2. (Maybe not a bug, but a somewhat unfriendly behavior): When a \cite command refers to a non-existent key and sort=bbl, ConTeXt bombs out with a lua error:
! LuaTeX error ...text/tex/texmf-context/tex/context/base/bibl-tra.lua:77: attempt to compare nil with number
stack traceback:
...text/tex/texmf-context/tex/context/base/bibl-tra.lua:77: in function <...text/tex/texmf-context/tex/context/base/bibl-tra.lua:76>
[C]: in function 'sort'
...text/tex/texmf-context/tex/context/base/bibl-tra.lua:84: in function 'flush'
<main ctx instance>:1: in main chunk.
\typesetpubslist ...hacks.flush("\@@pbsorttype ")}
\doendoflist
\dodoplacepublications ...sttrue \typesetpubslist
\inpublistfalse \endgroup ...
l.37 \placepublications[criterium=all]
minimal example (the typo \cite[clarke199] instead of \cite[clarke1999a] is there on purpose to demonstrate the problem):
\setuppublications[state=start,
sorttype=bbl,
refcommand=authornum,
numbering=yes]
\setuppublicationlist[samplesize={VSdK90},totalnumber=2]

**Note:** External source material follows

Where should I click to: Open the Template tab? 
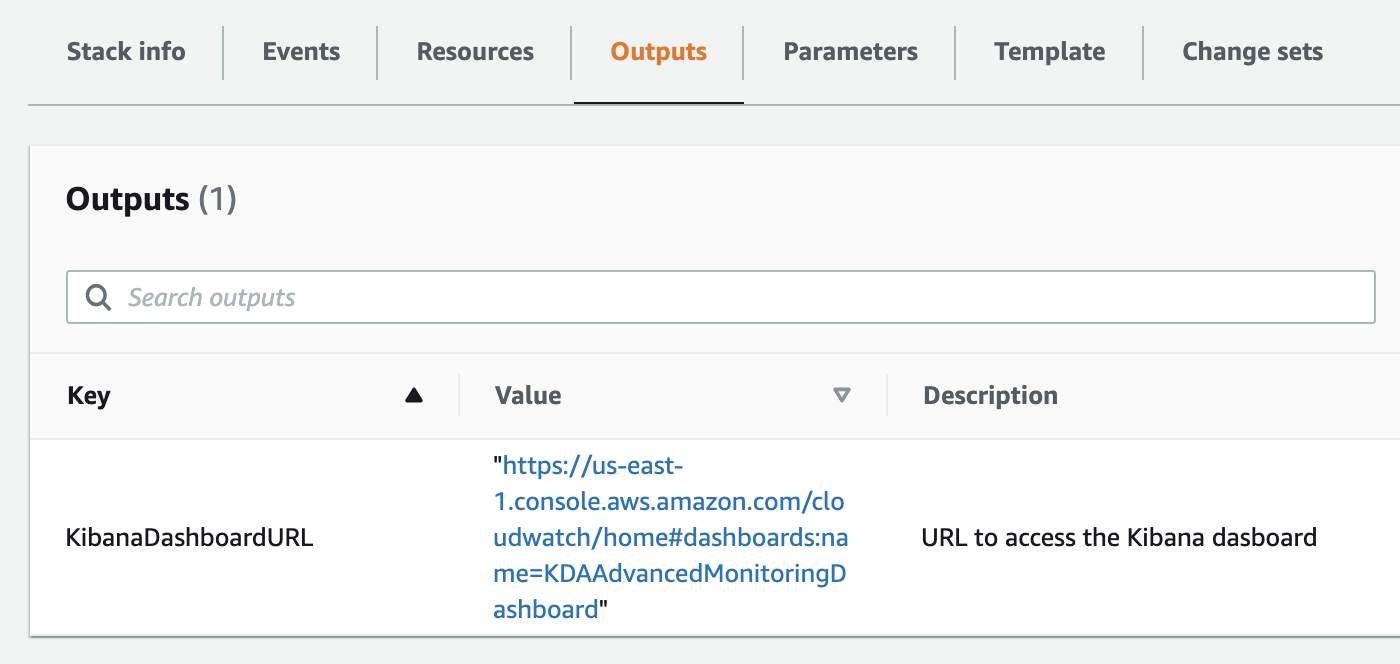tap(1049, 52)
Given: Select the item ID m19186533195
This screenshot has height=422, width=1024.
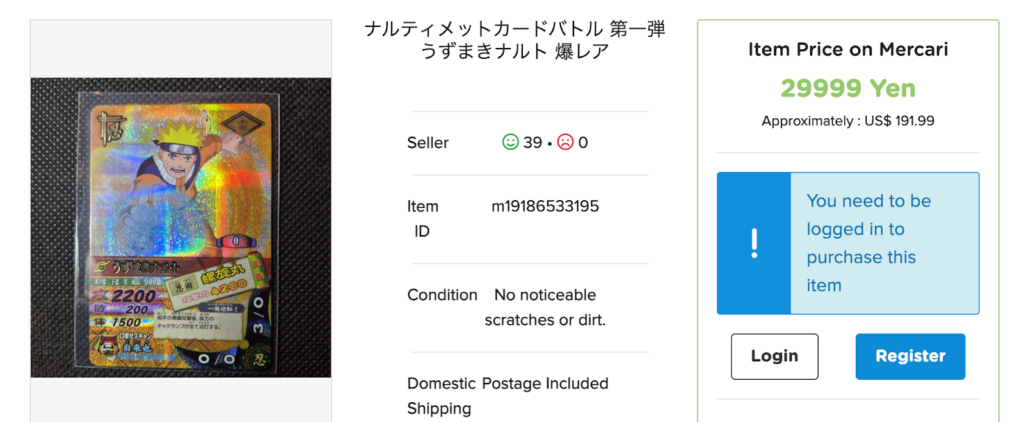Looking at the screenshot, I should point(545,207).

\startpublication[k=champion2004,t=book,
a={{Champion}},y=2004,
n=10,s=Cha04]
\author[]{Craige~B.}[C.~B.]{}{Champion}
\pubyear{2004}
\title{Cultural Politics in Polybius's {\em Histories}}
\city{Berkeley}
\pubname{Univ. of California Pr.}
\stoppublication
\startpublication[k=clarke1999a,t=book,
a={{Clarke}},y=1999b,
n=9,s=Cla99b]
\author[]{Katherine}[K.]{}{Clarke}
\pubyear{1999\maybeyear{b}}
\title{Between Geography and History: Hellenistic Constructions of the Roman
World}
\city{Oxford}
\pubname{Oxford UP}
\stoppublication
\starttext
\cite[champion2004]
\cite[clarke199]
\page
\placepublications[criterium=all]
\stoptext
Could this error be handled more gracefully, i.e. intercepted?